Son varios los factores susceptibles de análisis en este asunto, si bien me limitaré a contemplar únicamente las circunstancias relativas a la oposición susceptible de ser planteada por los consejeros (todos, en principio, conviene recordarlo), así como al modo de expresarla, respecto de aquellas propuestas de decisión del consejo que, según su criterio, sean contrarias al interés social. Marginaré, por ello, algunos de los temas que, respecto de dicho enunciado, pueden acudir de inmediato a la mente de cualquier jurista, y que cabe resumir en el hecho de la mención expresa del interés social como motivo de oposición de los consejeros, y la omisión notoria, en la misma línea, de la Ley y de los Estatutos como magnitudes susceptibles de ser desconocidas o violadas por alguna decisión del consejo.
Salvando estas cuestiones, cabe señalar, de entrada, la llamativa semejanza entre la recomendación ahora analizada y las causas de exoneración de responsabilidad de los administradores contempladas en el art. 237 LSC; y no sólo en el medio lingüístico de expresión, sino también, especialmente, en el propósito de salvar la responsabilidad del administrador afectado. Si el enunciado de este precepto ha podido ser tildado en numerosas ocasiones de alambicado, al reducir, en apariencia, el “hacer todo lo conveniente para evitar el daño” a la oposición expresa a aquél, los autores del código de buen gobierno habrían optado por simplificar y aclarar esa fórmula –sin perjuicio, claro está, del diferente contexto-, contentándose con mantener únicamente esta última forma de actuación por parte de los consejeros, como medio de defensa del interés social.
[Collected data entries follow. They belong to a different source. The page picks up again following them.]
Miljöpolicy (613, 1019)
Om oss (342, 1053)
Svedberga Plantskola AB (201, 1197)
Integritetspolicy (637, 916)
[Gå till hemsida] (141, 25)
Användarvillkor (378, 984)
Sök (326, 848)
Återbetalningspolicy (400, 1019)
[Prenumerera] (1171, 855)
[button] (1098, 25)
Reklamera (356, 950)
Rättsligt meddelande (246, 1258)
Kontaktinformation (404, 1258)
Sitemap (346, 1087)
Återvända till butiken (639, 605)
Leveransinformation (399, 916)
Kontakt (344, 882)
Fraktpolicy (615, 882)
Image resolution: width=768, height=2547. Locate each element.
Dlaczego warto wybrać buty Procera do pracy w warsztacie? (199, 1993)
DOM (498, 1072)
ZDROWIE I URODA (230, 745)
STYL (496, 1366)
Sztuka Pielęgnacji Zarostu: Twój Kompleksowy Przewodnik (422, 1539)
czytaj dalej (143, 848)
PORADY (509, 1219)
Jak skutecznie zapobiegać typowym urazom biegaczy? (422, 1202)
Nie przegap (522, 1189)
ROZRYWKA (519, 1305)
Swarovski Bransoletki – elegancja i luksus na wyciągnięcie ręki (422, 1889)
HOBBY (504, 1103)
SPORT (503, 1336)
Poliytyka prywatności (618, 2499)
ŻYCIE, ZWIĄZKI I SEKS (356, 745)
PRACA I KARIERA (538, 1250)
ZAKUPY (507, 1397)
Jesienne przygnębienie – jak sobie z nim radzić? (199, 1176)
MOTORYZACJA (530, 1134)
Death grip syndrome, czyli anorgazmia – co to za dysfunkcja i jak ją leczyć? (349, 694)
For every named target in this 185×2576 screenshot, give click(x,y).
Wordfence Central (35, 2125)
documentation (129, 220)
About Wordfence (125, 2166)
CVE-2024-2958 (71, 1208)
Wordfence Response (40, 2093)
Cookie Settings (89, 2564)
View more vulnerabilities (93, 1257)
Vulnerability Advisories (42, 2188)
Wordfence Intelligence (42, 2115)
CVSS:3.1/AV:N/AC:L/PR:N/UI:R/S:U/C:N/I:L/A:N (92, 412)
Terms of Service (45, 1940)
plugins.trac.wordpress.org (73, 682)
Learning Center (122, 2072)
En una apresurada valoración de política jurídica, cabe preguntarse por la pertinencia de la recomendación ahora examinada y, sobre todo, por si la mera oposición, es decir, el voto en contra, resulta suficiente para conseguir la efectiva defensa del interés social en el seno del consejo. Puesto que el “Derecho blando” no es el único instrumento existente a la hora de hacer operativos los principios jurídico-societarios, aunque haya quien ignore esta palmaria verdad, parece adecuado volver los ojos al “Derecho firme”, donde cabe recalar, a tal efecto, en la impugnación de los acuerdos del consejo de administración, regulada, como es sabido, en el art. 251 LSC. Esta técnica de control del comportamiento del consejo, poco común en el panorama societario internacional, no ha merecido excesiva atención en la práctica, pero parece, en principio, una fórmula idónea para defender el interés social, mediante la intervención de los tribunales, más allá de la mera oposición a un acuerdo o propuesta de decisión.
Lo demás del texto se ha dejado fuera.